ATTEMPT: $m \in \mathbb{Z} \iff 1+12n^2=k^2 \text{ for some } k \in \mathbb{Z}$.
So we have $12n^2=(k-1)(k+1)$

CASE 1: $3|(k-1)$
Then $k=3k_1+1 \text{ for some } k_1 \in \mathbb{Z}$.
Substitutung this we get $4n^2=k_1(3k_1+2) \Rightarrow 2|k_1$
Writing $k_1=2k_2$ we get $n^2=k_2(3k_2+1)$.

Substituting this expression of $n^2$ in $m=2+2 \sqrt{1+12n^2}$ we get $m=4(3k_2+1)$.

This means we have to prove that $3k_2+1$ is a perfect square.
This also means that $k_2$ should be a perfect square since $n^2=k_2(3k_2+1)$.

I can't figure out what to do from here.
It must be that $1+12n^2=k^2$ for some integer $k$; $k$ is odd and $m=2(k+1)$.
Then $12n^2=(k-1)(k+1)$, where $(k-1,k+1)=2$; therefore, $(\frac{k-1}{2},\frac{k+1}{2})=1$.

For $3n^2=\frac{k-1}{2}\cdot\frac{k+1}{2}$ we consider two cases (we wish to keep relatively prime factors.).
If $3|(k+1)/2}$, write $(3n)^2=\frac{k-1}{2}\frac{3k+3}{2}$, both factors are perfect squares. We have $3(k+1)=2t^2$ for some integer $t$ and $3$ must divide $t$; hence, $k+1=2(t/3)^2$. Subsitute, $m=2(k+1)=4(t/3)^2$.

If $3|(k-1)/2$, write $(3n)^2=\frac{3k-3}{2}\frac{k+1}{2}$, both factors are perfect squares, i.e. $k+1=2t^2$. Then $m=2(1+k)=4t^2$.

3. ## Re: BMO 2006/7 number theory problem.

Originally Posted by melese
It must be that $1+12n^2=k^2$ for some integer $k$; $k$ is odd and $m=2(k+1)$.
Then $12n^2=(k-1)(k+1)$, where $(k-1,k+1)=2$; therefore, $(\frac{k-1}{2},\frac{k+1}{2})=1$.

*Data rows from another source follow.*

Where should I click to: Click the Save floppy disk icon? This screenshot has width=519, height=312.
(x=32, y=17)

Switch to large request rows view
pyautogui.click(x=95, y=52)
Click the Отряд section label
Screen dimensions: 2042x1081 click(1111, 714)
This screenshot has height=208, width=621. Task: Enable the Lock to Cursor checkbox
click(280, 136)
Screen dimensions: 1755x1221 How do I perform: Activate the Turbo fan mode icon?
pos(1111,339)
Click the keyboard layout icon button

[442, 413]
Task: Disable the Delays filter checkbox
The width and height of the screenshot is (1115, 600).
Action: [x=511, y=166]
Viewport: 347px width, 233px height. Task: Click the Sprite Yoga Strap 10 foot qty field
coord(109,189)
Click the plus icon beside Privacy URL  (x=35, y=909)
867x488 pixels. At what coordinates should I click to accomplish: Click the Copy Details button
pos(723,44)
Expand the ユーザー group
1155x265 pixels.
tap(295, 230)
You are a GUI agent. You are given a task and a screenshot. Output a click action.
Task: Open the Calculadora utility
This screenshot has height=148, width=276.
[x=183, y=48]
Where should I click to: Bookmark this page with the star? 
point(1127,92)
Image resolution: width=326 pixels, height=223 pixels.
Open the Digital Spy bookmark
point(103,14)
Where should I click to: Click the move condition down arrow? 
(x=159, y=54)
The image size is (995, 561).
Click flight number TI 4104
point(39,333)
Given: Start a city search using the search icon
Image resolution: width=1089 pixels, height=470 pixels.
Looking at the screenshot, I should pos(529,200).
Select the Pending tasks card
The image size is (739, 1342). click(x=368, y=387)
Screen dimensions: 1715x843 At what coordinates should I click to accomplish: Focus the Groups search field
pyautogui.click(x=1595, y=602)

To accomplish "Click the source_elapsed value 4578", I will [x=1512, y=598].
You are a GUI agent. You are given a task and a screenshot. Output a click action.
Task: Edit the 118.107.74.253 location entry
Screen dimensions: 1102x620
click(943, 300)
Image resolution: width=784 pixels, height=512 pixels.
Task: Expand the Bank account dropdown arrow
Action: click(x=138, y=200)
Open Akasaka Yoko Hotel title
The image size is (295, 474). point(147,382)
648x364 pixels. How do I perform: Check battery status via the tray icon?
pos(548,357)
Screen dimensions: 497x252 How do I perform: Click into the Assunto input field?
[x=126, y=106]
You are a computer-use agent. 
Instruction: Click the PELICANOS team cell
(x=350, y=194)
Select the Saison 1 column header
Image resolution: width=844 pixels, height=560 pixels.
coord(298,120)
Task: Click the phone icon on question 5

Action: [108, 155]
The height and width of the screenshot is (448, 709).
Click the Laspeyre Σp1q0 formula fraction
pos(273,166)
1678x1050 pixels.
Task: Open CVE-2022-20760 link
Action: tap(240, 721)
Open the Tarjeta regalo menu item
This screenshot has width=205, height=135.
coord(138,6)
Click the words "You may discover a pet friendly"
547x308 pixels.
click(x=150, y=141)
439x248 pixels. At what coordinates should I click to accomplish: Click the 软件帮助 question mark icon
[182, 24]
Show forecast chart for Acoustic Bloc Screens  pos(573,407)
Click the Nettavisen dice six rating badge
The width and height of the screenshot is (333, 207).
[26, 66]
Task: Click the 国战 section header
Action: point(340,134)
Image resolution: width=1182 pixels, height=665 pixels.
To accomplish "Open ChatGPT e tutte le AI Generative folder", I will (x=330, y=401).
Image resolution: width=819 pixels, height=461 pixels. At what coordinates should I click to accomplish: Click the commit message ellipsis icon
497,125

For $3n^2=\frac{k-1}{2}\cdot\frac{k+1}{2}$ we consider two cases (we wish to keep relatively prime factors.).
If $3|(k+1)/2}$, write $(3n)^2=\frac{k-1}{2}\frac{3k+3}{2}$, both factors are perfect squares. We have $3(k+1)=2t^2$ for some integer $t$ and $3$ must divide $t$; hence, $k+1=2(t/3)^2$. Subsitute, $m=2(k+1)=4(t/3)^2$.

If $3|(k-1)/2$, write $(3n)^2=\frac{3k-3}{2}\frac{k+1}{2}$, both factors are perfect squares, i.e. $k+1=2t^2$. Then $m=2(1+k)=4t^2$.
that's great but i realized that my working also does it with a tiny observation. I had $n^2=k_2(3k_2+1)$. Since $gcd(k_2,3k_2+1)=1$ we have that both $k_2 \text{ and } 3k_2 +1$ are perfect squares and that's precisely what i required to solve it. Thanks for your solution anyway!!